**The task**
Copy every one of the following records verbatim, line for line, with no changes.

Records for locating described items
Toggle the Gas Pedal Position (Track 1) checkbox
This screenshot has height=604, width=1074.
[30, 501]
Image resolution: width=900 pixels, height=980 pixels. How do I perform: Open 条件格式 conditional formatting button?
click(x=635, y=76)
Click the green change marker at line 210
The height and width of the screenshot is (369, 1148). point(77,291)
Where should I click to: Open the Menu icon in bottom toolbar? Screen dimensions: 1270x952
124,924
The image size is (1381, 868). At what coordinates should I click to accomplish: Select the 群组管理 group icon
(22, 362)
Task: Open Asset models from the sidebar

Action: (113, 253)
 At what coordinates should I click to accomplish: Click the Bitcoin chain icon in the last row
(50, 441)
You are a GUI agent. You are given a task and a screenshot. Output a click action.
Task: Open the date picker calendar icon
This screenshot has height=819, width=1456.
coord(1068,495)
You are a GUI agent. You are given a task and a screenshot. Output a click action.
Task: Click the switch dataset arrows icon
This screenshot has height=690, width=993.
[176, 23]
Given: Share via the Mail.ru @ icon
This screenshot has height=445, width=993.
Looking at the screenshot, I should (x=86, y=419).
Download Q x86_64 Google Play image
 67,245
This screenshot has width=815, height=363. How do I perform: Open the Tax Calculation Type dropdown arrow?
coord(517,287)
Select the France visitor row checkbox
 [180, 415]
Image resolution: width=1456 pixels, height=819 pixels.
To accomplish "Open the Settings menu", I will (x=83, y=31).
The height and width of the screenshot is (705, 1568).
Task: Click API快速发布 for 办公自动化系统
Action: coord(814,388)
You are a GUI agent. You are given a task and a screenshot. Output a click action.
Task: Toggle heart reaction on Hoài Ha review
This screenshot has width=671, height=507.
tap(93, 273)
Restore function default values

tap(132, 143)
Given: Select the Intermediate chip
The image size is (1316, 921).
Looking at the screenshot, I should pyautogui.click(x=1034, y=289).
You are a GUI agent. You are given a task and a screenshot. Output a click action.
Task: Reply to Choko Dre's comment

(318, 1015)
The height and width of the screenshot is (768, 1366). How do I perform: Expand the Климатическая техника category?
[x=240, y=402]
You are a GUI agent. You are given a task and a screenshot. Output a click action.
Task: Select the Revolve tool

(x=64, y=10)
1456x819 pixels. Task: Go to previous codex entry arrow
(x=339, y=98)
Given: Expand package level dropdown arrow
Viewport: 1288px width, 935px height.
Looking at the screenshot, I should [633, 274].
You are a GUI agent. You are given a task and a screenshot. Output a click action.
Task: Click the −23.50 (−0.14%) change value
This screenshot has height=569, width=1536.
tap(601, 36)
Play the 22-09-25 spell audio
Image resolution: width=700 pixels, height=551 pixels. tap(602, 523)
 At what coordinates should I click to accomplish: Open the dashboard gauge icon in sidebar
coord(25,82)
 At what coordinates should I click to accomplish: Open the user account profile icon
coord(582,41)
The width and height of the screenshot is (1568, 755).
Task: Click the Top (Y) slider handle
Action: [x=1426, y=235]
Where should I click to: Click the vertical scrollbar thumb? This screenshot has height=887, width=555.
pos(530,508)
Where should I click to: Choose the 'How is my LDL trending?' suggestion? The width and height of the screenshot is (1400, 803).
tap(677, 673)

**Output of the exercise**
Toggle the Gas Pedal Position (Track 1) checkbox
This screenshot has height=604, width=1074.
[30, 501]
Image resolution: width=900 pixels, height=980 pixels. How do I perform: Open 条件格式 conditional formatting button?
click(x=635, y=76)
Click the green change marker at line 210
The height and width of the screenshot is (369, 1148). point(77,291)
Where should I click to: Open the Menu icon in bottom toolbar? Screen dimensions: 1270x952
124,924
The image size is (1381, 868). At what coordinates should I click to accomplish: Select the 群组管理 group icon
(22, 362)
Task: Open Asset models from the sidebar

Action: (113, 253)
 At what coordinates should I click to accomplish: Click the Bitcoin chain icon in the last row
(50, 441)
You are a GUI agent. You are given a task and a screenshot. Output a click action.
Task: Open the date picker calendar icon
This screenshot has height=819, width=1456.
coord(1068,495)
You are a GUI agent. You are given a task and a screenshot. Output a click action.
Task: Click the switch dataset arrows icon
This screenshot has height=690, width=993.
[176, 23]
Given: Share via the Mail.ru @ icon
This screenshot has height=445, width=993.
Looking at the screenshot, I should (x=86, y=419).
Download Q x86_64 Google Play image
 67,245
This screenshot has width=815, height=363. How do I perform: Open the Tax Calculation Type dropdown arrow?
coord(517,287)
Select the France visitor row checkbox
 [180, 415]
Image resolution: width=1456 pixels, height=819 pixels.
To accomplish "Open the Settings menu", I will (x=83, y=31).
The height and width of the screenshot is (705, 1568).
Task: Click API快速发布 for 办公自动化系统
Action: coord(814,388)
You are a GUI agent. You are given a task and a screenshot. Output a click action.
Task: Toggle heart reaction on Hoài Ha review
This screenshot has width=671, height=507.
tap(93, 273)
Restore function default values

tap(132, 143)
Given: Select the Intermediate chip
The image size is (1316, 921).
Looking at the screenshot, I should pyautogui.click(x=1034, y=289).
You are a GUI agent. You are given a task and a screenshot. Output a click action.
Task: Reply to Choko Dre's comment

(318, 1015)
The height and width of the screenshot is (768, 1366). How do I perform: Expand the Климатическая техника category?
[x=240, y=402]
You are a GUI agent. You are given a task and a screenshot. Output a click action.
Task: Select the Revolve tool

(x=64, y=10)
1456x819 pixels. Task: Go to previous codex entry arrow
(x=339, y=98)
Given: Expand package level dropdown arrow
Viewport: 1288px width, 935px height.
Looking at the screenshot, I should [633, 274].
You are a GUI agent. You are given a task and a screenshot. Output a click action.
Task: Click the −23.50 (−0.14%) change value
This screenshot has height=569, width=1536.
tap(601, 36)
Play the 22-09-25 spell audio
Image resolution: width=700 pixels, height=551 pixels. tap(602, 523)
 At what coordinates should I click to accomplish: Open the dashboard gauge icon in sidebar
coord(25,82)
 At what coordinates should I click to accomplish: Open the user account profile icon
coord(582,41)
The width and height of the screenshot is (1568, 755).
Task: Click the Top (Y) slider handle
Action: [x=1426, y=235]
Where should I click to: Click the vertical scrollbar thumb? This screenshot has height=887, width=555.
pos(530,508)
Where should I click to: Choose the 'How is my LDL trending?' suggestion? The width and height of the screenshot is (1400, 803).
tap(677, 673)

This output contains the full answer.